El fenómeno creativo más imponente, William Shakespeare, era culto pero no erudito: su obra está llena de anatropismos (disparates geográficos): en  La tempestad y en Los dos hidalgos de Verona hace que Próspero y Valentín zarparan de Milán y Verona —que es como si hubieran de embarcarse en Cuenca y Valladolid— y no parece conocer la existencia de los canales de Venecia, ya que no los nombra ni una sola vez en  El mercader de Venecia. Sin embargo, todavía hoy sus obras se interpretan en los teatros de todo el mundo y su repercusión en la lengua inglesa es fabulosa. Expresiones como “vanish into thin air”, (esfumarse), “of flesh and blood” (de carne y hueso), “foul play”(juego sucio),“pomp and circunstance”  y tantas otras se han convertido en uso común gracias a las obras del autor.

No importa la erudición, porque el de Stratford poseía lo esencial: el poder del lenguaje para explicar el alma humana, sus debilidades, grandezas y pasiones. Como dijo de él John Dryden: “Aquellos que lo acusan de andar falto de saberes son quienes le brindan su mejor halago: el suyo es un saber natural”.

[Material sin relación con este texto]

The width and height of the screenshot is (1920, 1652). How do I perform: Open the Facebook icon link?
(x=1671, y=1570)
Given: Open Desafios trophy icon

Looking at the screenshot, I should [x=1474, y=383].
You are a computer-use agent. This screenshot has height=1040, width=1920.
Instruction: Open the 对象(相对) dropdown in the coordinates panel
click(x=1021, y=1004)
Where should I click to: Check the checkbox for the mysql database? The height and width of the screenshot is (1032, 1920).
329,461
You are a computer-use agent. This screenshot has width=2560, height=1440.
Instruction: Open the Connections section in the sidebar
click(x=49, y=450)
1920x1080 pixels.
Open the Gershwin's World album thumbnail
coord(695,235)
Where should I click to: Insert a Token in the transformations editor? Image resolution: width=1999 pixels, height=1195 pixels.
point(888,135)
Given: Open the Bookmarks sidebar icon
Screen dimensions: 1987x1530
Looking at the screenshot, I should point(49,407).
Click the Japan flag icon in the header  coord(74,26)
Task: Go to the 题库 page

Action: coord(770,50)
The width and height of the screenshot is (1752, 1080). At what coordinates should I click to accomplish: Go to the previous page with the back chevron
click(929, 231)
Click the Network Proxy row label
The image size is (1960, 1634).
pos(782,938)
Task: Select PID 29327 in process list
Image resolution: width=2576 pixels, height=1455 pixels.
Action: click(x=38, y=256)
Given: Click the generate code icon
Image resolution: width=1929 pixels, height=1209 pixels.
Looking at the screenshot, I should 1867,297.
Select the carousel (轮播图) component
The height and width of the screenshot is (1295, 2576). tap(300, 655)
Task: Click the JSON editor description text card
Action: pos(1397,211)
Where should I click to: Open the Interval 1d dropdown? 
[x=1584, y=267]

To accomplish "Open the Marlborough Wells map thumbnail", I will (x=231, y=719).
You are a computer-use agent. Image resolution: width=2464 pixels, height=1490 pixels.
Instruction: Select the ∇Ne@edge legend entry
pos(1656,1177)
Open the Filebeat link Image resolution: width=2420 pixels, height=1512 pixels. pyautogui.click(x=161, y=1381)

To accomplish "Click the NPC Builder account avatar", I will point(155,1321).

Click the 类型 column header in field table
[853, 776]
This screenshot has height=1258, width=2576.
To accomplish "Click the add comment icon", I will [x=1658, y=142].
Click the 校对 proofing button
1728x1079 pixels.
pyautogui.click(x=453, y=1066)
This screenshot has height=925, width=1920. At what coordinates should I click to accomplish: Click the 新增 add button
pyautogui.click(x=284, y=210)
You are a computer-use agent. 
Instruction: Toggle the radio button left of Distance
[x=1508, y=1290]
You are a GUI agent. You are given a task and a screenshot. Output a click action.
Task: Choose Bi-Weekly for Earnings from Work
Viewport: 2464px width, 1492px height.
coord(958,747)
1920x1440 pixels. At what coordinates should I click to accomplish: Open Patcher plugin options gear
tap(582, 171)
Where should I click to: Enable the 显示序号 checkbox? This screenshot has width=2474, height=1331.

Ya tenía yo pensado mi texto de obituarios cuando esta misma mañana me entero de la muerte de otro coloso de la literatura: Bernard Pivot.

En los años ochenta del siglo pasado me llevó la vida a residir unos meses en Francia. Allí me sorprendió con agrado que se emitiera semanalmente en la cadena Antenne 2, los viernes por la noche en horario de máxima audiencia, un programa sobre libros llamado Apostrophes, en el que se hablaba de literatura y se invitaba a un autor para entrevistarlo. El programa era muy popular en Francia, se rodaba en directo en un plató con público y era conducido no por un escritor sino por el muy respetado periodista Bernard Pivot.

Con muy pocas fechas de diferencia se han ido tres pilares del mundo literario: el autor de talento, el estudioso erudito y el clarividente divulgador. Descansen en paz.